## Try it
Give back each line of the data exactly as it reads, minus the pictures.

## Provided data
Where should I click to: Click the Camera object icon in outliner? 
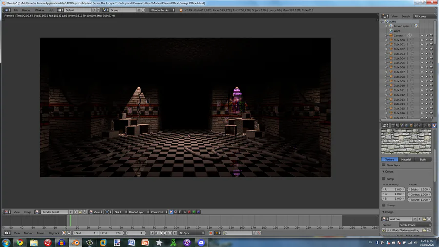(391, 35)
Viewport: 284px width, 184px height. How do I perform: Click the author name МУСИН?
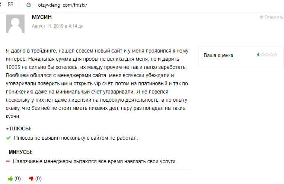(42, 17)
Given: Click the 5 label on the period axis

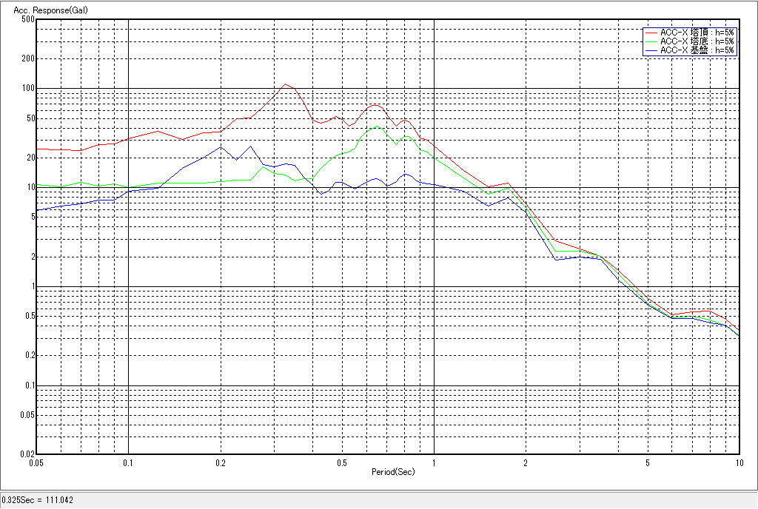Looking at the screenshot, I should (x=647, y=463).
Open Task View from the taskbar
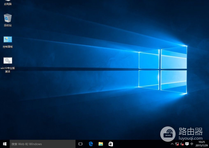Image resolution: width=209 pixels, height=148 pixels. coord(80,144)
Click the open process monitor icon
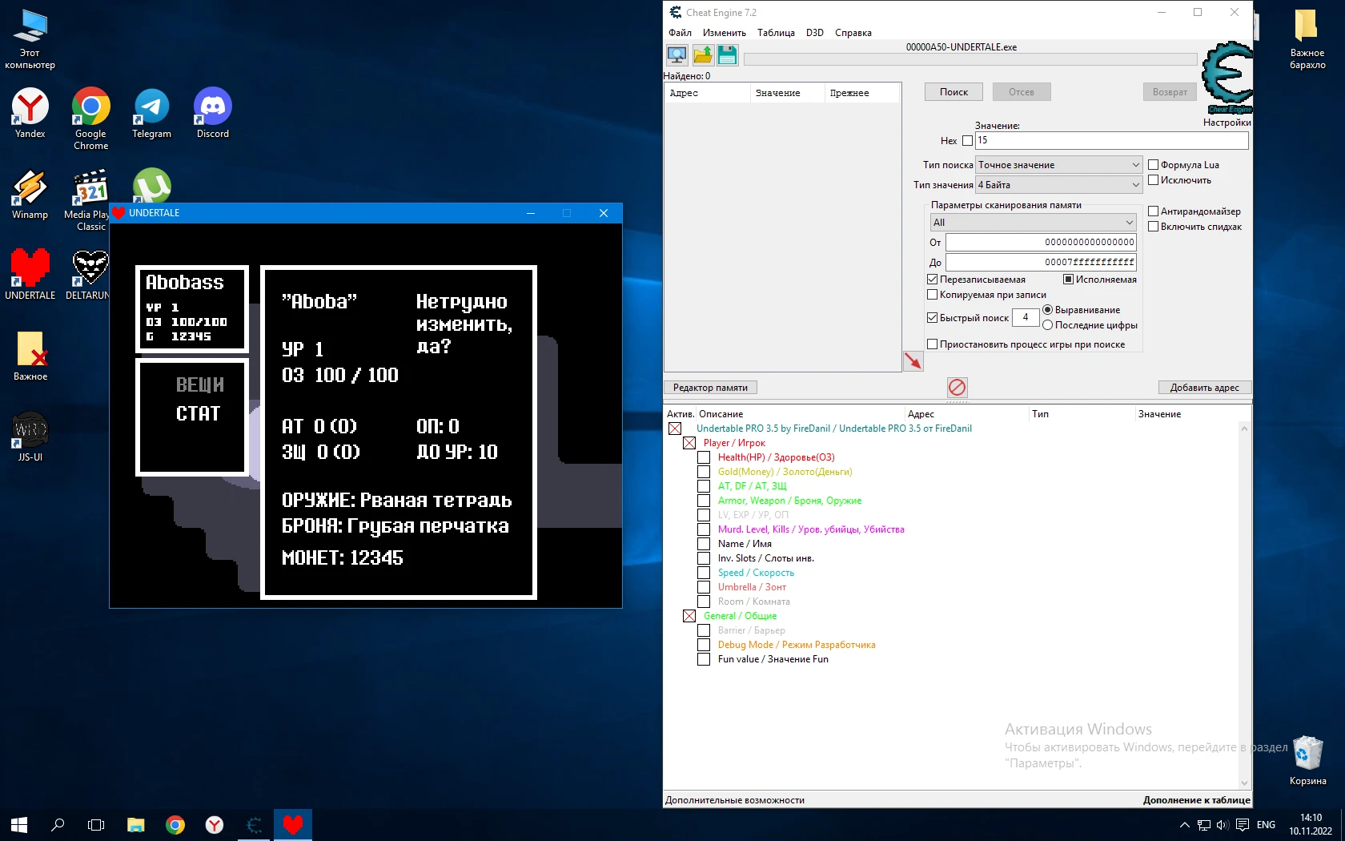Screen dimensions: 1345x841 [x=677, y=54]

## Reply to the task
Where should I click to: Click the Camera object icon in outliner? 
(391, 35)
Viewport: 284px width, 184px height. How do I perform: Click the author name МУСИН?
(42, 17)
Given: Click the 5 label on the period axis

Looking at the screenshot, I should (x=647, y=463).
Open Task View from the taskbar
Image resolution: width=209 pixels, height=148 pixels. coord(80,144)
Click the open process monitor icon
Screen dimensions: 1345x841 [x=677, y=54]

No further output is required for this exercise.